April 15, 1994, nine days after the start of the Rwanda Genocide, more than 7000 Hutu militia marched down a narrow lane toward the Nyarubuye convent and cathedral — a sacred place known to be a place of refuge for the vulnerable and those in need, which on this day was an estimated 35,000 Tutsi Rwandans.
The mayor, Sylvestre Gacumbitsi, commanded the police to shoot all Tutsi and quickly the local Hutu followed suit — hacking, slashing and bludgeoning their neighbors and long-time friends to death.
Students of Southern Methodist University’s Embrey Human Rights program visited the Nyarubuye Genocide Memorial to learn about the massacre and pay respects to the more than 58,524 victims buried in two mass mausoleums. Our guide, Kagabo Antoine, shared insights from that day that challenge one’s ability to comprehend the human capacity for cruelty.

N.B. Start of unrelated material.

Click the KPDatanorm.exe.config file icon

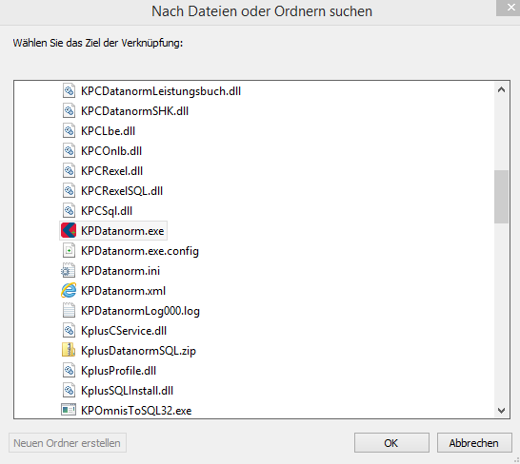point(69,251)
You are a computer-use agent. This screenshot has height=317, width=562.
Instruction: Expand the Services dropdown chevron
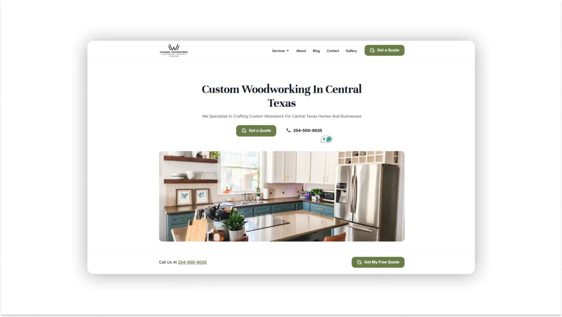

The Hutu militia invaded the convent, murdering thousands of innocent people who were powerless to defend themselves. During the massacre, the militia drained the blood into beer and milk vats and forced the victims to consume the blood. After the murders, they cut their bodies into pieces, cooked them in the small oven the nuns used for preparing meals and proceeded to consume the cooked meat and flesh of the victims.
Many of the bodies were disposed of in deep caverns under the nun’s bathhouse. One woman, who lives in the community to this day, survived. After the militia left, she slowly began the process of crawling out of the cavern over the broken and slashed remains of her murdered neighbors.

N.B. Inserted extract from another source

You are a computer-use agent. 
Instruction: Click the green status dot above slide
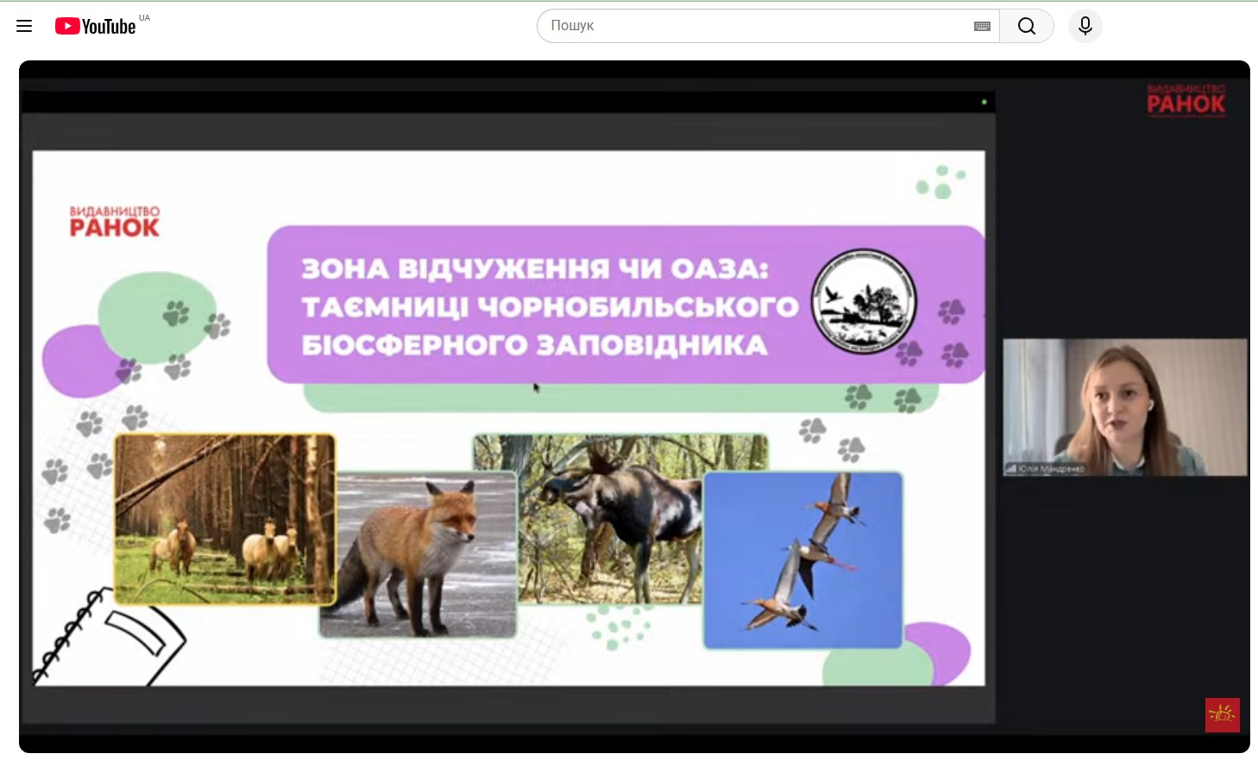(x=984, y=102)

Their stories — of their lives, their deaths and the horror inflicted upon them — become the responsibility of all those who hear them. We are their memory keepers.
Students of genocide rally around the cry: Never again. And yet, genocide does happen again … and again and again.
We cried “never again” when the Nazis committed genocide against Jewish Europeans. We cried “never again” after the 1975 genocide in Cambodia, and again after the 1992 genocide in Bosnia, and again after the 1994 genocide in Rwanda, and again when the Sudan government carried out genocide against the people of Darfur.
When will “never again” mean never again?
Genocide memory keepers hold the knowledge of the victims. They are keepers of their stories, and advocates of their dignity. But education is not inoculation. Action is. To prevent genocide, memory keepers must become peace keepers. And the action of peacekeeping begins with recognizing the signs of genocide long before the first act of genocide is perpetrated against the victim.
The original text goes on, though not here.